Lars raked his fingers through his blond-and-pewter hair. “This is preposterous.” He stared down at Cliff, who stood with his legs crossed, leaning against a counter.

“It would be a huge retooling,” Uncle Cliff said. “You’d need some fine-toothed band saws.”

“A kiln,” their father added.

“We have the kiln,” Uncle Cliff said. “The boy’s right. It’s the sun that’s rough on dead fiber. Especially in the grove there, with those old trees. Only about three percent of light gets to the forest floor. When a tree blows down, that wood stays hard as a nut. All that salvage out there is probably still good.”

“It is,” Nicky insisted. “We saw it.”

“Cliff, are you serious? You’re actually considering this?” Lars said. “We’d have to helicopter out the logs. Even if we bought a helicopter, it would be too expensive to retrofit the shop. Two million dollars, at least.”

“We wouldn’t even have to helicopter them out,” Cliff said. “We could work back there to break them down, then four-wheel the logs. Use the Alaskan mill. The kids are right. All the blowdown in that valley would be enough to keep us in business for ten years or more.

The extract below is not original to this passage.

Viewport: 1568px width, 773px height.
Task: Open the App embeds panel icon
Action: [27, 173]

Better than straight logging, anyway.”

“Imagine,” Veronica said, stepping forward and standing beneath the overhead light, delivering her winning smile. “Yo-Yo Ma sitting down to a cello from salvaged wood from our forest. Would you rather have that?” Her voice dropped, turning sinister. “Or a bunch of small-town middle-schoolers putting it all over social media how the heart of a thousand-year-old yellow cedar is being used to build fences in Somewhere, USA. Think about that.”

Lars met eyes with Veronica’s father, who stared right back at him. “Is your teenage daughter trying to extort me, Nathan?”

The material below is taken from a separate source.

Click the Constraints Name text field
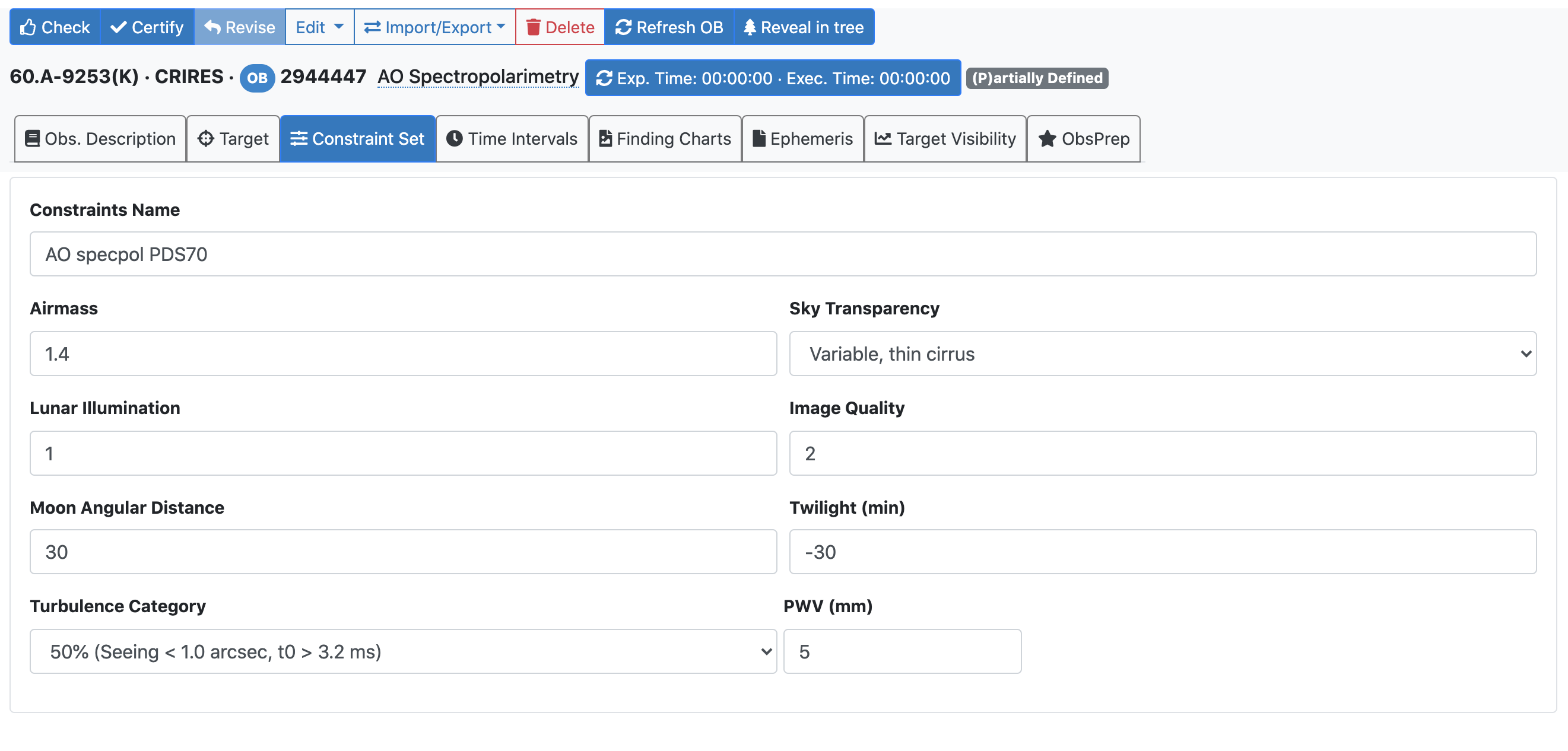Image resolution: width=1568 pixels, height=751 pixels. [782, 254]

Nathan put up his hands. “She calls it as she sees it, Lars. I have no control over her.”

Lars turned to Nicky. “I’ve let you make your argument. But we’re cutting down those trees. All of them.” His coffee sloshed as he set it down on the counter and started for the door. “And you,” he said, pointing at Nicky’s father, “I suggest you load back into your camper, or whatever that thing is, and find another island for your girls to make trouble on. You’re out of a job.”

“Don’t talk to my daughters like that,” their father said, straightening and following Lars out of the kitchen. “Go on. Get out of my house.”

“You’re a renter, buddy. Get off my island,” Lars shouted as the heels of his loafers fell heavy on the wood steps. The door slammed behind him.

When their father came back into the kitchen, Josie smiled. “At least it’s not me doing it this time.”

After a moment, he started to laugh, giving a soft, disbelieving shake of the head.

“You four,” Cliff said, looking at them all and smiling. “A bunch of troublemakers.”

“We created trouble,” Clete said, who still had cedar shavings stuck to his fuzzy wool sweater.. “But I don’t think we got anywhere.”

“I guess that means we go to Plan B,” Nicky said.

Clete looped an elastic into his hair. Nathan slapped the tabletop with his palms. “I love Plan B,” he said. “I don’t think it’s got a chance, but something tells me we should try. Now is someone going to tell me exactly what is Plan B?” he asked, looking around the room.

“Yes,” Cliff echoed. “What is Plan B?”

“Why should we tell you?” Josie said. “You’re the enemy.”

Uncle Cliff watched his niece, his eyes going cold, then soft again. “I’m your family, kid.”

Their father glanced at his phone and opened the case for his guitar. “Plan B is already in action. Mall is waiting for us at the trailhead. So is Alice. C’mon, Cliff.”

“To do what?” he asked, pushing himself off the counter.

“To go into the valley,” Nicky said. “And make some noise.”